--- Exercise ---
Your answer is to be every line of the material that includes the string "computer".

--- Records shown ---
# # # # # # #
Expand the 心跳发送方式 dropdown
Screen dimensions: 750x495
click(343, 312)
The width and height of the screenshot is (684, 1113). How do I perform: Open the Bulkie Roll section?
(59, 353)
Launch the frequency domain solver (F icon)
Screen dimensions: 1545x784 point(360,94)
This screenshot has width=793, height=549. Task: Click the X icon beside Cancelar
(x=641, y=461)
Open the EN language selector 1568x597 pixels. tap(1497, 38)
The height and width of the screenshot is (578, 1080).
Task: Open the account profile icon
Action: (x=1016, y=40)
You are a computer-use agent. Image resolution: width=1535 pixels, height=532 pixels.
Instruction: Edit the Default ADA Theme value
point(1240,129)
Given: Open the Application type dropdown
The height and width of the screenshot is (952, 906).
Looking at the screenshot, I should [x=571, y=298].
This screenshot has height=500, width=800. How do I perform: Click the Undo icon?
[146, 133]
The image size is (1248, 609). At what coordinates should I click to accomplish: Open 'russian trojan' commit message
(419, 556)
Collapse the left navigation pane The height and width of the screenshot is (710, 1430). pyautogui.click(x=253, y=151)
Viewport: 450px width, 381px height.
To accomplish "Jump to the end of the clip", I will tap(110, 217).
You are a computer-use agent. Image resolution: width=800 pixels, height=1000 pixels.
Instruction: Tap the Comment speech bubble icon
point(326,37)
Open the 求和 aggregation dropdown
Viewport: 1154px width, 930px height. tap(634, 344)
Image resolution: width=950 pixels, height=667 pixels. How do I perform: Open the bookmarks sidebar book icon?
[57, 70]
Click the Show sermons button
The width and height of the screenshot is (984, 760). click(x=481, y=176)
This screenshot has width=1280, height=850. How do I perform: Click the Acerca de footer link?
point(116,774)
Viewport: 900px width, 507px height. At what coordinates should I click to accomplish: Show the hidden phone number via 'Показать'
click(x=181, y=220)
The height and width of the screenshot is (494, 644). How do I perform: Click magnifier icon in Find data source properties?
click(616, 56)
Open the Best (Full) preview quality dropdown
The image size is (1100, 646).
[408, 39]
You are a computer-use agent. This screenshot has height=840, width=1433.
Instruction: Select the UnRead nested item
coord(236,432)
# # # # # # #
--- Answer for the task ---
You are a computer-use agent. Image resolution: width=1535 pixels, height=532 pixels.
You are a computer-use agent. Image resolution: width=800 pixels, height=1000 pixels.
You are a computer-use agent. This screenshot has height=840, width=1433.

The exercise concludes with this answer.